> **Dataset excerpts**:
┄┄┄┄┄┄┄┄┄┄

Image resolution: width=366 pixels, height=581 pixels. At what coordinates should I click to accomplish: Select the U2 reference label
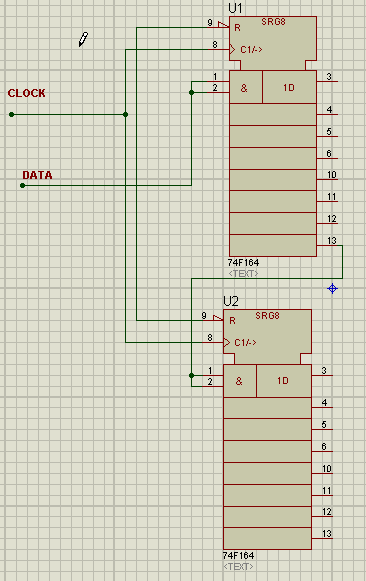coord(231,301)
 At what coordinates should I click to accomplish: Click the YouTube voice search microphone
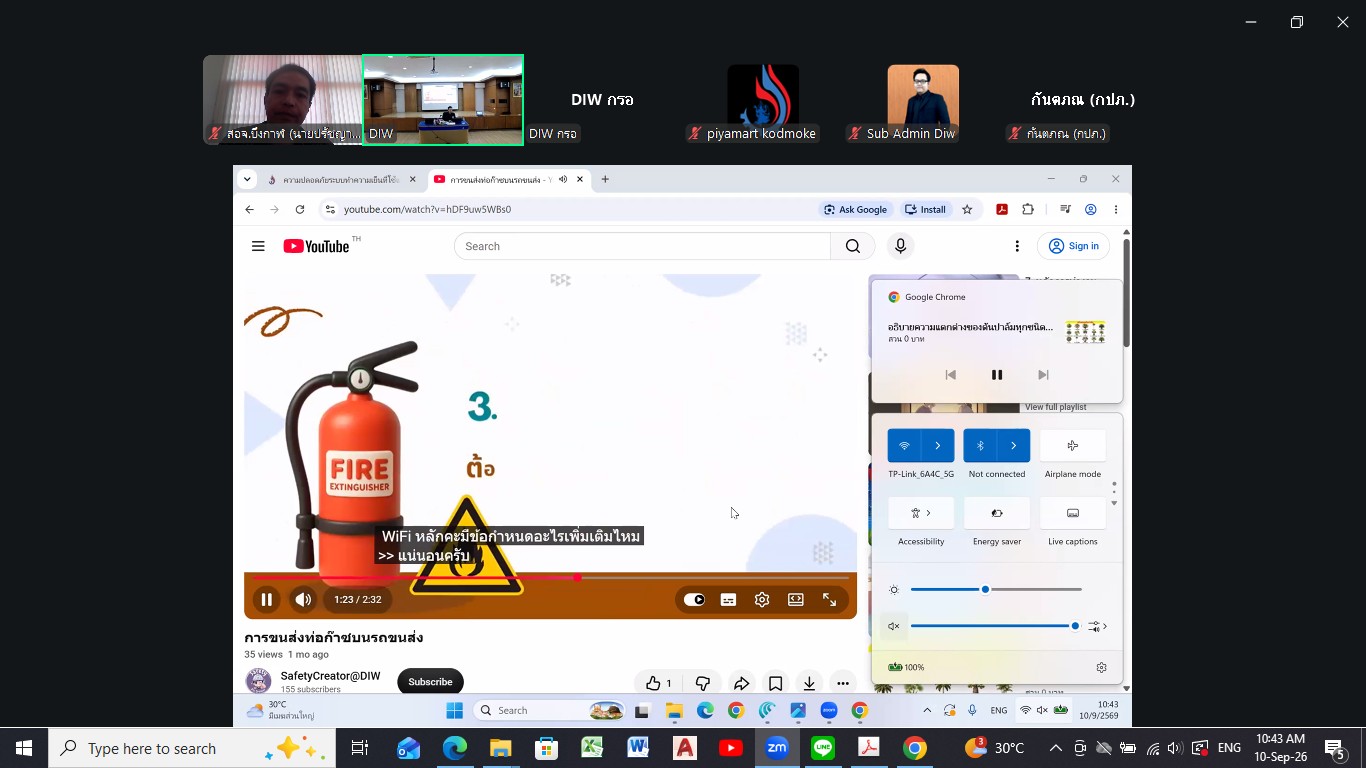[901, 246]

┄┄┄┄┄┄┄┄┄┄

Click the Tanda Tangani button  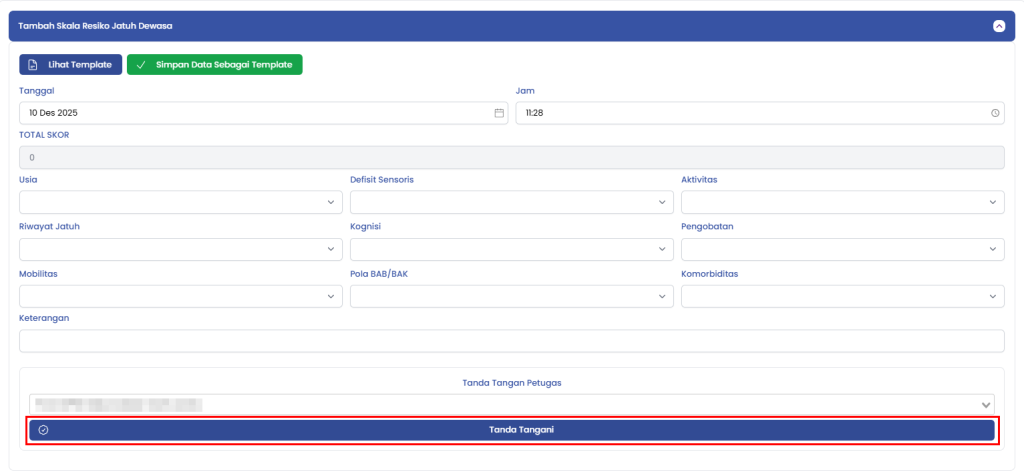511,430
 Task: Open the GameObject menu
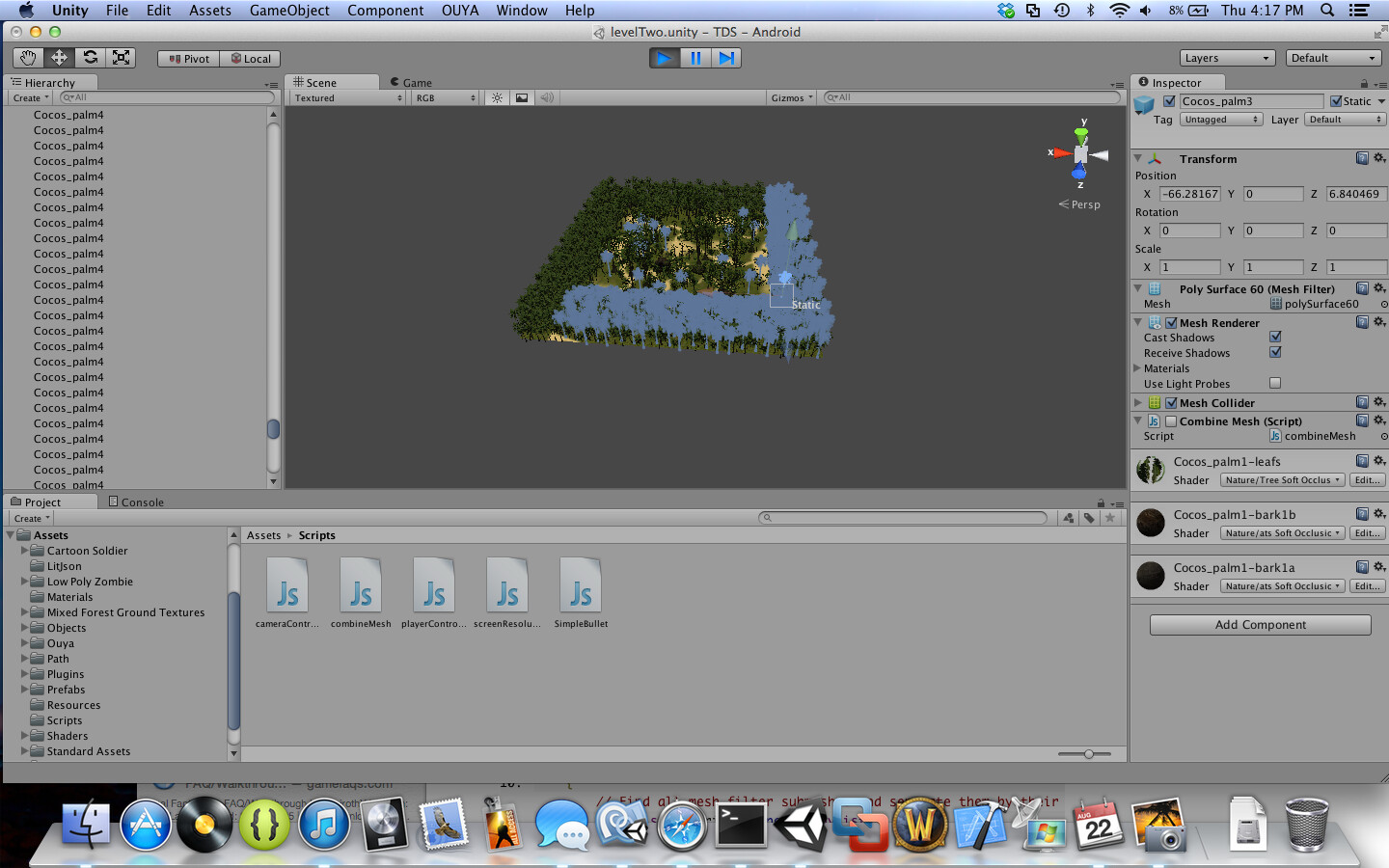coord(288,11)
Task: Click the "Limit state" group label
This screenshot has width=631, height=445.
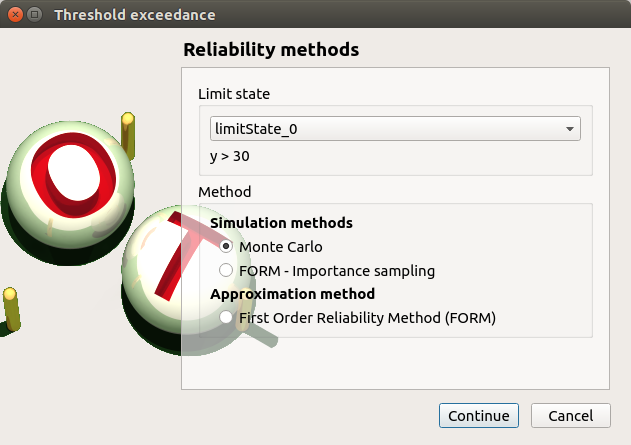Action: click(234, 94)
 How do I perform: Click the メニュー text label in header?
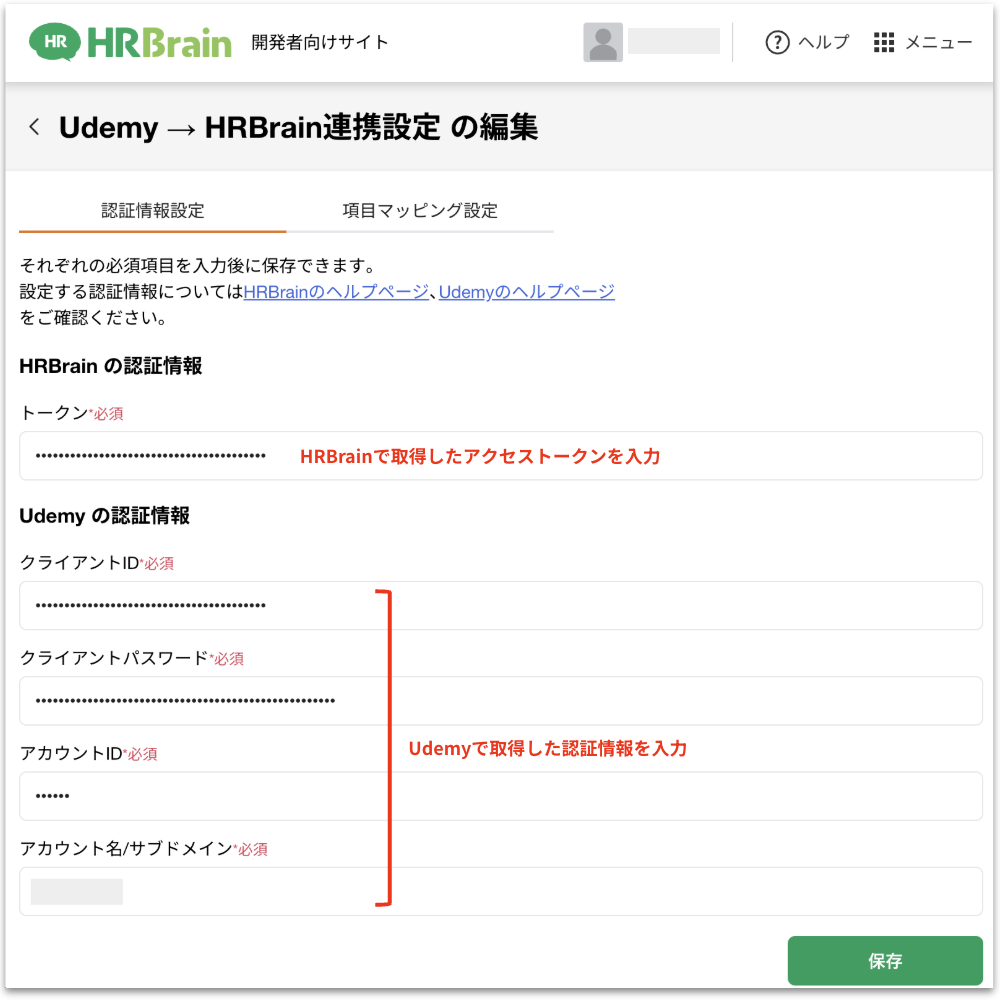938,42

┄┄┄┄┄┄┄┄┄┄

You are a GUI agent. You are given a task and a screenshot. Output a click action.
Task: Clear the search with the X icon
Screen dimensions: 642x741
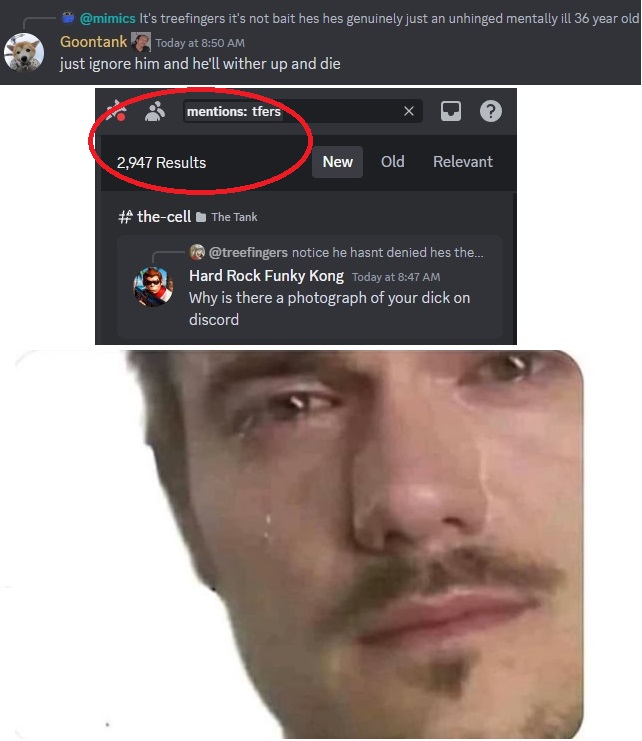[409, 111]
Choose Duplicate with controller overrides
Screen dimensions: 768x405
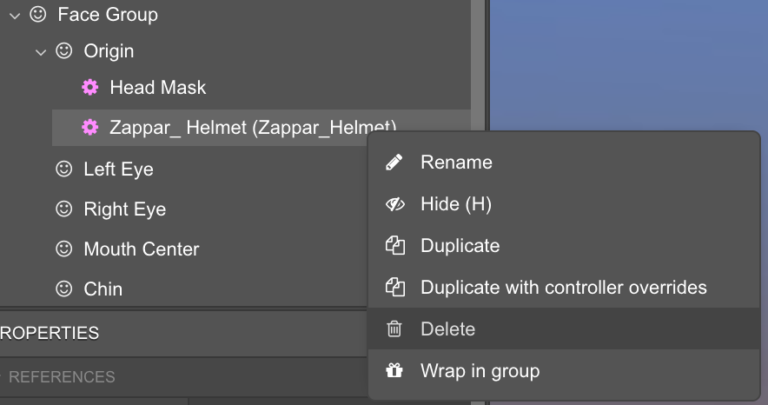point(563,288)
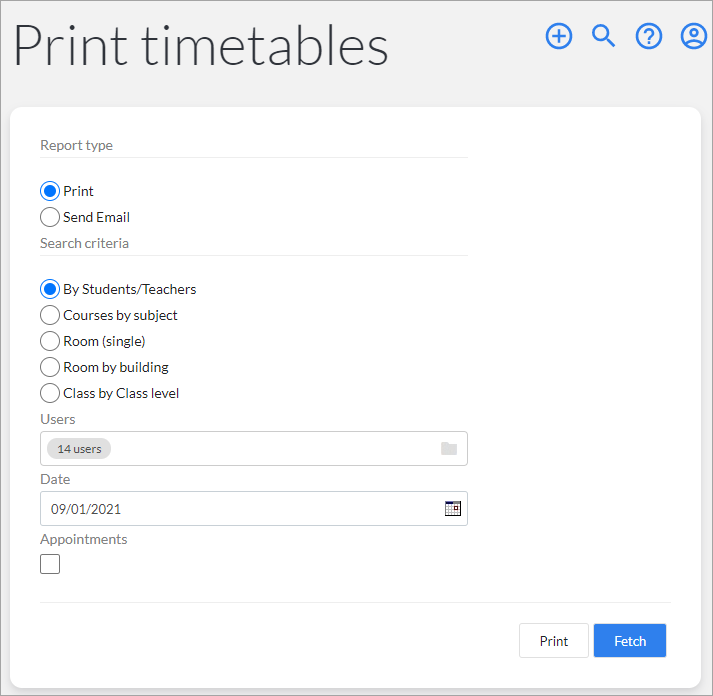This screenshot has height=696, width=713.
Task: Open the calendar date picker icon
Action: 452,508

┄┄┄┄┄┄┄┄┄┄

> **Assignment**:
Every line of the listing above that includes "with" should be copied out.

> **Output below**:
Task: Clear the search with the X icon
Choose Duplicate with controller overrides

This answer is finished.